So Bill Ferriter just commented on one of my blog posts and then referenced that post on his blog. For those that don’t know Bill, he writes at The Tempered Radical over at Teacher Leaders Network. I find him to be full of sage advice and was honored to be cited by him. Our posts were essentially about the role of technology in our lives (and specifically within the field of education, as we’re both practitioners). I’m going to attempt some expansion of my views a bit more here. Hopefully we can get somewhere.

There has been a lot of chatter lately within my blogroll about the role of technology in education, and I sense that a meme is developing regarding the appropriate level of technology in our both our lives and education.

My original point was that computers are not a culturally neutral entity and they are definitely being utilized to promote certain ideologies. And Bill is right, it isn’t an either/or situation. It’s like most other things in this world of ours: neither all good nor all bad, mostly gray. Come to think of it, bipolarization of political ideologies is a similar beast. Still, I worry about instructional technology just falling prey/reinforcing culturally dominant power structures, especially the corrosive nature of neoliberalism in education. A particularly hilarious and sad example.

In my experience, I have found that many educators are seduced by the flashiness of technology and use it sans, you know, any sense of pedagogical research or any sort of acknowledgment of hierarchies of need. It just becomes another way of doing the whole “sage on the stage” style of teaching. Funny that there isn’t much evidence that it increases achievement or learning when used that way. Wonder why that is. If that research is out there, I’d love to see it. I think Bill and I agree here.

Having said that, it really does depend on how one actually integrates technology into their classroom.
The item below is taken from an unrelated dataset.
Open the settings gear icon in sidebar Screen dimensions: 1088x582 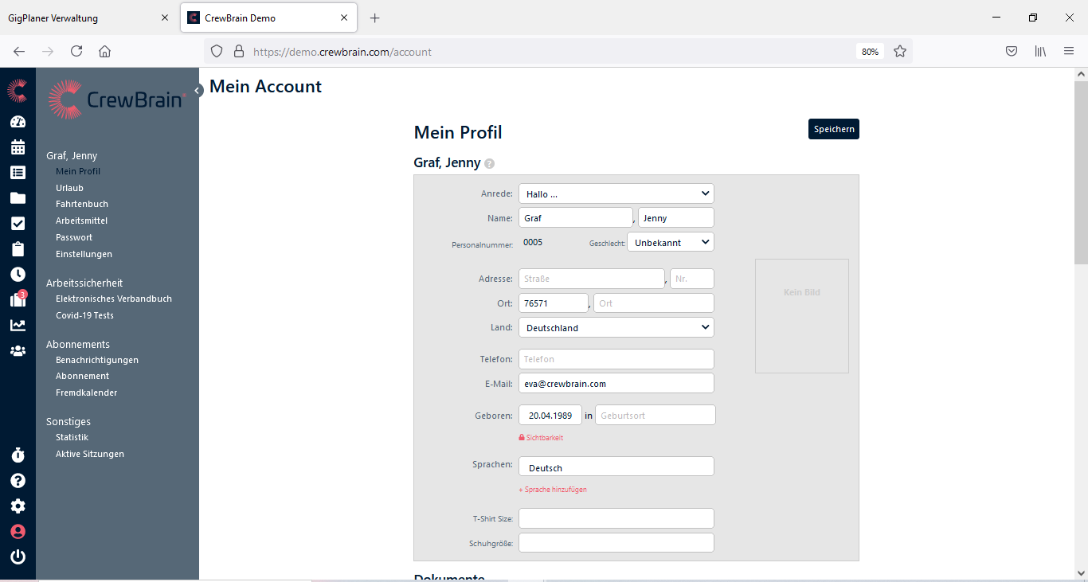tap(18, 506)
One of the great things about some of the newer technologies is the provided intellectual space for students to engage and actually show some ownership for their learning. Wikis, blogs, and all that 2.0 stuff seems better suited than me just showing a PowerPoint to emphasize a science concept. It’s really all in the instructional philosophy of the teacher.

My visceral push back against all this technology is that it’s changing the way that I live my life. Work stuff is now more easily accessible at home and I never really feel like I get away from my career. Having said that, teaching is the type of calling that you can’t just leave at the door when you leave for the day. I definitely think that all this techno-saturation is having some good effects. I am way smarter in the ways of the world than ever before. I am capable of maintaining relationships over long distances with ease. I can blog my thoughts about all sorts of stuff and people actually help me learn via this type of communication. Lots of good things to be gained.
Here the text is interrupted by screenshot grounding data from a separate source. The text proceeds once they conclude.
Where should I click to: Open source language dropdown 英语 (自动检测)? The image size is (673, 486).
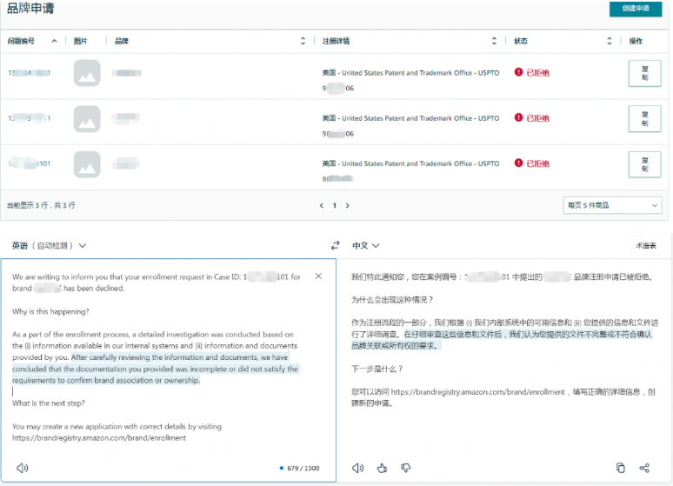click(x=49, y=246)
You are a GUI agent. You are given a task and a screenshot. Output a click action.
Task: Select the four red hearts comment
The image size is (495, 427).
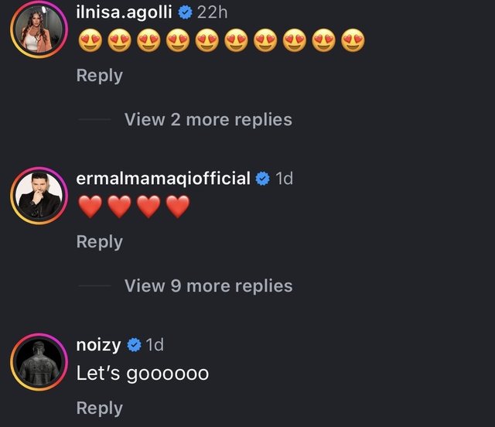134,207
Still, I think we’re losing something important: our ability to read the natural world. Richard Louv and David Orr magnificently write about this phenomenon, especially in terms of the changing educational methodologies. When I see something like Katrina happen in our country, I fundamentally see a misunderstanding of both natural and social systems by the individuals that exist within those systems. On a smaller level, I daily teach students that have no concept of “the outside” at all. Seriously, you should see some of their faces when I show them a live bug. How basic is that? A live bug totally tweaks them out, and they often respond with a need to completely transcend that messy, beautiful, destructive reality. Katrina showed us that you cannot get away from that reality. You can only learn to exist within it. I think this is where Dina’s post about New Orleans hits it right on the head (oh, and I work with Dina, and she almost always hits it right on the head). I’m not sure an increased emphasis on technology is the solution. I’m not sure I have any real solution at this point, but my gut feeling is that we’re getting farther and farther divorced from our environmental reality, and that technology is one of the main causes. Remember that all this technology is really just a casing of petroleum surrounding some mined metal and powered by cheaply (in the short-term anyway) produced electrons. But I digress. I am an Earth Science teacher, after all.

I try to use technology to expose my students to a world that is way bigger than the one they know right now. That globalized world matters, but being able to read and engage in the local is more directly relevant. If only we could figure out a way to merge the two into something awesome (to avoid the either/or). I’m not sure we’re anywhere close to where we need to be in terms of natural literacy, and I’m not sure technology gets us any closer toward that goal, especially given today’s dominant educational rhetoric.